WHAT TO DO -> From the records below, pull each line that has "card".

=== MATERIAL FOR THIS TASK ===

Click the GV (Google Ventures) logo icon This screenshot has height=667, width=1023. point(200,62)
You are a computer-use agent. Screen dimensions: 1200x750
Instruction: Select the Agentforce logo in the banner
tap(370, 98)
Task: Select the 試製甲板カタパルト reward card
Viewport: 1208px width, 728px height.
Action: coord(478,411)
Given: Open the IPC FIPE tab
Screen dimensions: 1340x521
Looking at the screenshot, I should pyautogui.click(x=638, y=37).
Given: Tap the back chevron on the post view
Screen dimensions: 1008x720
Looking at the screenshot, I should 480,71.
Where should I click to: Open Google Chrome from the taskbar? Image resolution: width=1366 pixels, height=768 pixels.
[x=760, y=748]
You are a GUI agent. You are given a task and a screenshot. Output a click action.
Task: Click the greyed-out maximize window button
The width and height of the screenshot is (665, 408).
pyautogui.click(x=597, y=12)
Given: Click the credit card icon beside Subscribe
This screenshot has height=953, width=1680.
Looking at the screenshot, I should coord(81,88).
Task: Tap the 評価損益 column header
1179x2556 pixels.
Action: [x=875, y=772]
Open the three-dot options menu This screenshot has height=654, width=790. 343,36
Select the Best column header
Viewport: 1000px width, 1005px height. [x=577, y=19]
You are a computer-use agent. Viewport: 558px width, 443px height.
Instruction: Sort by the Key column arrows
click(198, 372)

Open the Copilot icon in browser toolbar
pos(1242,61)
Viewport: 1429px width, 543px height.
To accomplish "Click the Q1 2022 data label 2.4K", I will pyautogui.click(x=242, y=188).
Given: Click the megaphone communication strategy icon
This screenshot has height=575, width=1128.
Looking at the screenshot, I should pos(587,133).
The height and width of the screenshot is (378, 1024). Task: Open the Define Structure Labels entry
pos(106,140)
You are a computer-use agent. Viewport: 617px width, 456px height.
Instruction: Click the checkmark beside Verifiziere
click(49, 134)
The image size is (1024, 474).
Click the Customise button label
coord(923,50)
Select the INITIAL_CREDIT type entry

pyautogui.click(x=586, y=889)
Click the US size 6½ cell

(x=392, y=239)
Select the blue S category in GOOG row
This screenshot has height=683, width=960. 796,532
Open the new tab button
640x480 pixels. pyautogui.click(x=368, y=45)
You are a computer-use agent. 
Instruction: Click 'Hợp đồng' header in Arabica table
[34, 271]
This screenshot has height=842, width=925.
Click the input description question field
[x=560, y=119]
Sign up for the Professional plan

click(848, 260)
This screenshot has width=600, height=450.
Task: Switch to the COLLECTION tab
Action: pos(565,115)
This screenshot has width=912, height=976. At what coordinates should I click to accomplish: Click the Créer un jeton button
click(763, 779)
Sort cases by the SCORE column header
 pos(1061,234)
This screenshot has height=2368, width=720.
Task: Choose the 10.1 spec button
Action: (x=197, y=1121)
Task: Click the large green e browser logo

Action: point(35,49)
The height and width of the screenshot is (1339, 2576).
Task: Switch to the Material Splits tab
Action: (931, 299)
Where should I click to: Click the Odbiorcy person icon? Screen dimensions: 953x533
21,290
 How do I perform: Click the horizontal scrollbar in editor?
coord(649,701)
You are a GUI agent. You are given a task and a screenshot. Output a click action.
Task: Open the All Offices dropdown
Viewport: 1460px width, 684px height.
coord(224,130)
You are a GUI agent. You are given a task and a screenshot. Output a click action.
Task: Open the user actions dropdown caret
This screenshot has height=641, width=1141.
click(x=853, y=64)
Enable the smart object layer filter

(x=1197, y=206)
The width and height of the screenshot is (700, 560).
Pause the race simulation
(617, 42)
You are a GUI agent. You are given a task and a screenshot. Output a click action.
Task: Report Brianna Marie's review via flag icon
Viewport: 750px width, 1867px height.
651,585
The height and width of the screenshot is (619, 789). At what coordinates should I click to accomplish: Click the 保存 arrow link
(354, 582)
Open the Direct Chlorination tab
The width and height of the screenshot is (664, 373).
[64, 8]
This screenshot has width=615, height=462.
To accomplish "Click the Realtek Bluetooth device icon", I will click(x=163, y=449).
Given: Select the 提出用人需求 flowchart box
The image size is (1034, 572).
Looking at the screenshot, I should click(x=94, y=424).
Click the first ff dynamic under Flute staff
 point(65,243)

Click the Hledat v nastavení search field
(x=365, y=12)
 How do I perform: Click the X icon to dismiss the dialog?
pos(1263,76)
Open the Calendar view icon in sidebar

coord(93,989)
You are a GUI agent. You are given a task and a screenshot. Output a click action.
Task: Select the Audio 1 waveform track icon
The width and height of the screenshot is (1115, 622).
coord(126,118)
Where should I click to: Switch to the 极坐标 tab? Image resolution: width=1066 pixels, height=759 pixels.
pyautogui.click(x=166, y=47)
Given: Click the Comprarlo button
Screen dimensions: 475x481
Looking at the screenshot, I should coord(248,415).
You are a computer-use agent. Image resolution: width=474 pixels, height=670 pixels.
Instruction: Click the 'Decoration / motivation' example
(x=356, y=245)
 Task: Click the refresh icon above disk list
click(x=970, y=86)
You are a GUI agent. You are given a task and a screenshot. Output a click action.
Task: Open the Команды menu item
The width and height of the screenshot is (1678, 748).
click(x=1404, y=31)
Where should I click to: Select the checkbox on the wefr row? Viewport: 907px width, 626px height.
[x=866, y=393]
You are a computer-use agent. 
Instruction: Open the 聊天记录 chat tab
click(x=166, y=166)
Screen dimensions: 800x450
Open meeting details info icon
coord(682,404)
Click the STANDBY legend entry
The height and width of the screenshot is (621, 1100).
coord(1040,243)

===

ANSWER SECTION ->
Task: Select the 試製甲板カタパルト reward card
Given: Click the credit card icon beside Subscribe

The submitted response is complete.